To prove that no perfect covers exist for the staircase board. Let $S_n$ denote the staircase board with $1 + 2 + ... + n = $$n( n + 1)\over2$ squares. Prove that $S_n$ does not have a perfect cover with dominoes for any $n \ge 1$. This problem is provided in Richard A. Brauldi's book on Introductory Combinatorics.
A staircase board of $S_n$ is the board that results in halving a regular $n \times n$ board at a diagonal

The way I, myself, attempted at it is to consider the top left-most square of the board. The dominoe that covers this square must always be vertical, whatever size the staircase board is.

After placing the vertical dominoe, we see that the square that is to the right and down of it must also be covered by a vertical dominoe.

And hence, continuing, we should eventually reach the bottom most "stair" of the staircase. And we would have covered the final "stair" with a vertical dominoe.

This will always isolate one square from the rest of the board, and hence deem it impossible to make a perfect cover. However, the reasoning I presented is very informal and relies on intuition for the most of the part. How do I mathematically prove this? I cannot seem to provide a better explanation. Thank you in advance.
 A: A way to express your proof without all of that case work argument is

The $n$ squares on the main diagonal can only be paired with the $n-1$ squares on the off-diagonal.
Hence, (at least) 1 of the squares on the main diagonals cannot be covered.

I leave it to you to prove/rigorize this to your liking.

Note: As you may learn in a further chapter about Hall Marriage Theorem, the perfect cover exists if and only if for all possible collections of squares (with no restrictions), the number of squares that they can be paired with is at least equal in number.
You found an example where $n$ squares can only be paired to $n-1$ squares, thus no perfect cover exists.
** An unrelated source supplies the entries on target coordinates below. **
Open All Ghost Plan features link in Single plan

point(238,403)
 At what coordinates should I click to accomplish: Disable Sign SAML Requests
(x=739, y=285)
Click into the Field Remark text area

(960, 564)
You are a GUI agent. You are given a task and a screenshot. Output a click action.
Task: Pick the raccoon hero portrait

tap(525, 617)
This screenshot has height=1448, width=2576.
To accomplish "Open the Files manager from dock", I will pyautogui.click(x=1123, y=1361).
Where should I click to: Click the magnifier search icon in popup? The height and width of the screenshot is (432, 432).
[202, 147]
Thomas's approach in the comments shows that the (say) black squares are paired to 2 fewer white squares, hence no perfect cover exists.
In fact, (almost) any proof about the non-existance of a perfect cover boils down to finding such a collection of squares. The argument could be done on a "let's consider this square then this other square then this other square" basis like you did, or as a "let's consider this collection of squares" as I/Thomas did.